As my eyes adjust, I see that this is less an office than the workshop of a mad scientist. Every inch of counter space is topped with spinning wheels and levers; the walls are plastered over with photographs. I am immediately ushered to the far corner where a white backdrop and lights are set up. Notebook still in hand, I look into the camera. Flash! I glance past the photographer to where the rest of the team relaxes, chai in hand. Flash!
Meet Yuz Bin Yuz, an artists' collective that is something of an overnight sensation in Turkey. In the five years since they began their project — with the aim of photographing 100,000 faces, as the name Yuz Bin Yuz suggests (in Turkish) — they have snapped some 3,000 portraits. Their goal: an archive of 21st-century people.
“We have forgotten how to look at each other, but photography has given us another chance,” said one of the six-person Yuz Bin Yuz team, which prefers not to publish individual members' names. “We are interested in the human, in introducing people to people.”
“This is important for us,” says another member. “We are the supporters of Goethe, we are the supporters of Borges, the supporters of Beethoven. We want to support thinking people in general, not emphasize ourselves.”
The project began in Istanbul’s Beyoglu district. Armed with a white sheet and digital camera, the team spent months welcoming everyone who passed by to be photographed. Over time the collection of images grew into a portrait of the neighborhood itself, from the grocers to the street musicians, the painters and the litter collectors. Branching out into other parts of Istanbul, the Yuz Bin Yuz team began to document their city, one person at a time.
Now it is Turkey’s turn. The team plans to visit each of Turkey’s diverse regions, photographing people for months at a time in each place. When asked where they would go after Turkey, their answer was immediate: the world.
The team is in contact with 27 European capitals, where they hope to hold simultaneous street exhibitions to introduce the people of Turkey in full-length portraits. From there the rest will follow: photographing the people of the world until they hit a hundred thousand.

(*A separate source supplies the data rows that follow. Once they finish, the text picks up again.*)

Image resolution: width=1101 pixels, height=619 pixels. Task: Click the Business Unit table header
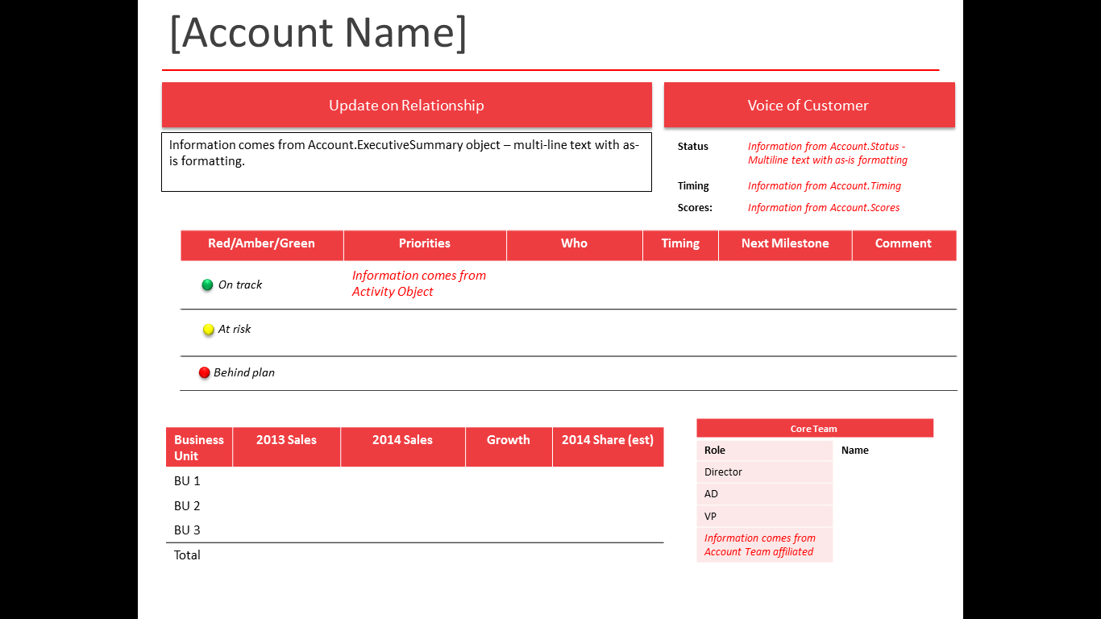click(x=199, y=447)

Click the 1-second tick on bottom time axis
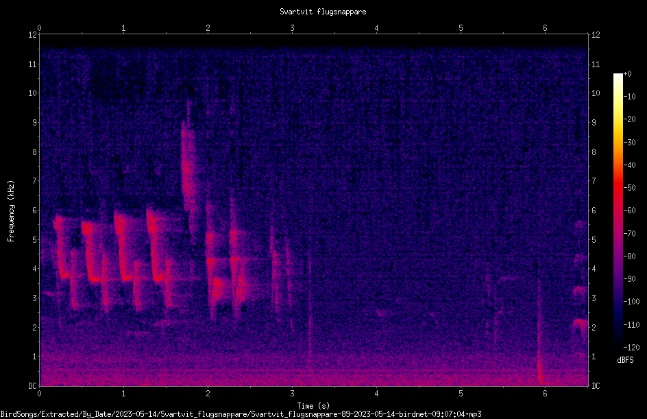pyautogui.click(x=123, y=394)
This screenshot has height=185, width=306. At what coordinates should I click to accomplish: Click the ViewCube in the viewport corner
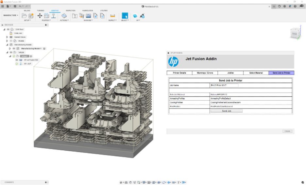[294, 33]
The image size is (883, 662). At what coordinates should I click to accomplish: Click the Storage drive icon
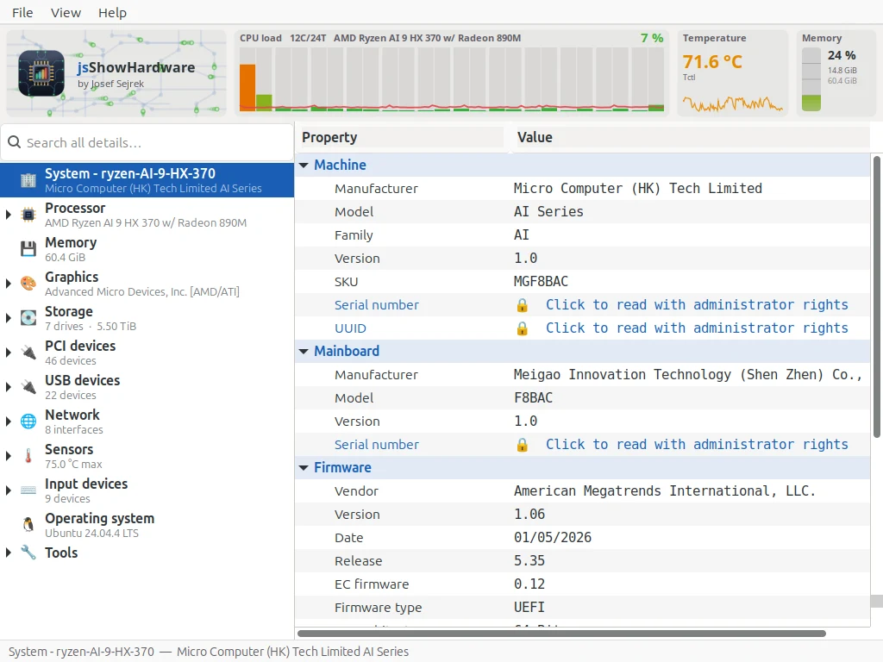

“We know nothing about our neighbors, even our next door neighbors,” says a member of the group. “But now it’s time to make acquaintances. This will be the biggest meeting in history.”

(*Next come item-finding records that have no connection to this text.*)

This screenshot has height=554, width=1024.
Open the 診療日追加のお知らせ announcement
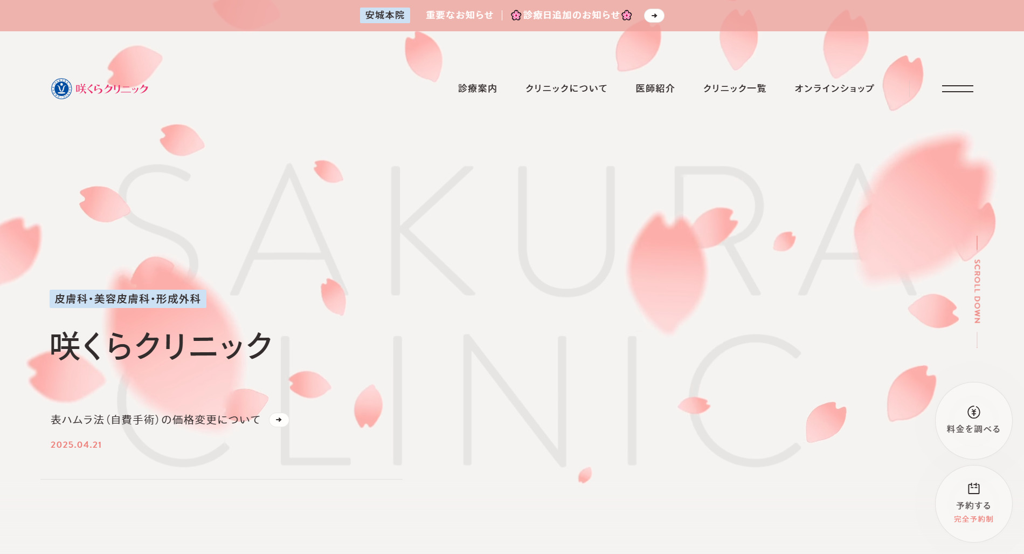pyautogui.click(x=571, y=15)
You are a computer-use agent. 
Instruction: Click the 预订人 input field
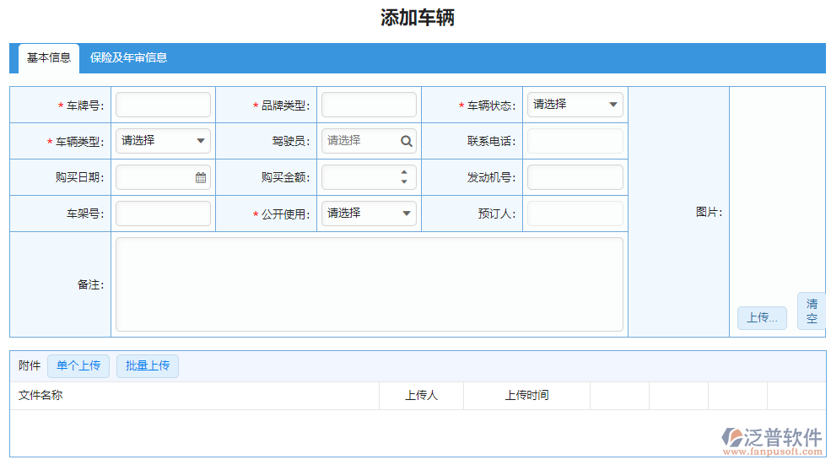click(575, 214)
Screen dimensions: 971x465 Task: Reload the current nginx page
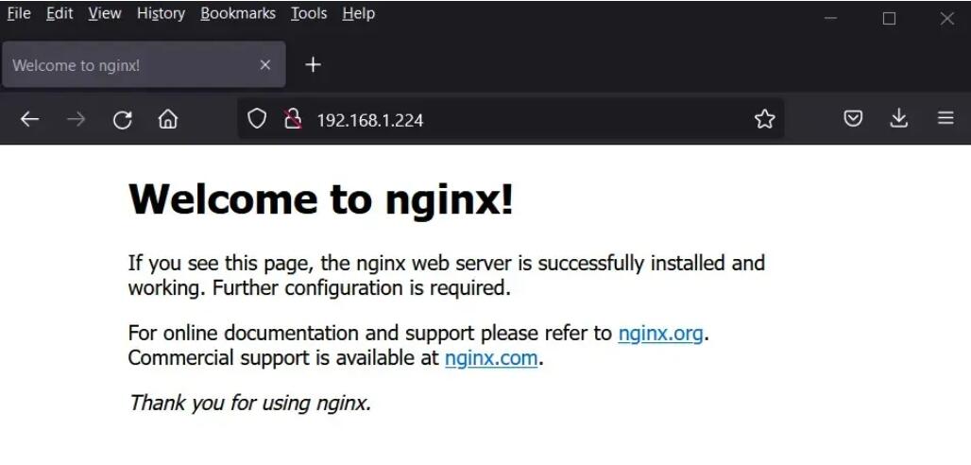[x=122, y=119]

Holding up a life-size poster of an older, Turkish man in a flowered hat and bedazzled suit, a team member says: “When other people look at this picture it becomes more than just a picture, it becomes a man.”
There are hints of the anthropologist, or historian, in the work of Yuz Bin Buz as well.
“In 50 or 100 years people will look back and wonder who lived in this century. These photos are important for sociologists, for artists, actors, these are all characters.”
The project has evolved into more than just photos, but rather a menagerie of voice recordings, video and collected data. The newest member of the 10-person team was a successful carpenter before he joined the group. His creations for the project are as bizarre as they are beautiful: a mini television set programmed only to show a series of repeating portraits, a child’s mobile showing their global neighbors.
Then there is the audio technician of the group, who has taken voice recording of nearly everyone they have photographed and matched them to their musical equivalent.
“Everyone has a different voice frequency, the mean of which can translate as a musical note,” she explained. “By translating their voices to their musical equivalent I was able to play Ode to Joy from Beethoven’s 9th Symphony.”
“Or in this case,” she added, “Ode to Humanity.”